ANAVEX2 73 treatment also met the secondary endpoint of reduction in clinical decline of cognition and function assessed by the Clinical Dementia Rating Scale Sum of Boxes (CDR-SB) compared to placebo, by a treatment difference in mean score change of -0.42 points (p=0.040), representing 27% reduction in the ITT population. ANAVEX2 73 (blarcamesine) was generally safe and well tolerated. The incidence of treatment emergent adverse events (TEAEs) was similar in the active and placebo arms with dizziness being the most common TEAE. TEAEs greater than 7.5% threshold were predominantly mild or moderate. No clinically significant changes in vital signs, laboratory values and ECG parameters in active and placebo arms were observed. Safety findings in the study were consistent with the known safety profile of ANAVEX2 73.
In addition to safety and efficacy demonstrated on the primary and key secondary endpoints, a pre-specified analysis of patients without SIGMAR1 gene mutation provides further confidence of the robustness of the SIGMAR1 activation in the treatment of neurodegenerative diseases. Approximately 80% of the total worldwide population lack a SIGMAR1 gene mutation.ANAVEX2 73 was more efficacious in this pre-specified population. This effect is consistent with prior clinical trials of ANAVEX2 73.
“People living with Alzheimer’s disease desperately need new therapies and I am truly impressed with the outcome of this study, which demonstrated reversal of cognitive decline,” said A/Professor Stephen Macfarlane, FRANZCP, Head of Clinical Services at the Dementia Centre, HammondCare and Principal Investigator. “These results complement and are consistent with findings from the previously completed Alzheimer’s disease Phase IIa ANAVEX2 73 trial, which also demonstrated therapeutic effect on cognition and function. ANAVEX2 73 might be a very much needed solution for many patients with Alzheimer’s disease.”

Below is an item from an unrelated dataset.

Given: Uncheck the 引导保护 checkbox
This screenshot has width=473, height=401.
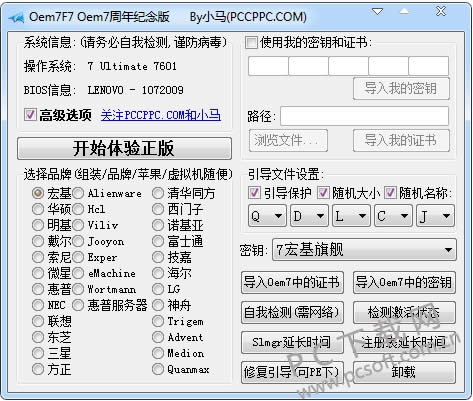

Economic Burden of Alzheimer's Disease: Alzheimer's disease is the most common cause of dementia and the fifth leading cause of death in adults older than 65 years. The estimated total healthcare costs for the treatment of Alzheimer's disease in 2020 were estimated at $305 billion, with the cost expected to increase to more than $1 trillion as the population ages. Most of the direct costs of care for Alzheimer's disease are attributed to skilled nursing care, home healthcare, and hospice care. Indirect costs of care, including quality of life and informal caregiving, are likely underestimated, and are associated with significant negative societal and personal burdens.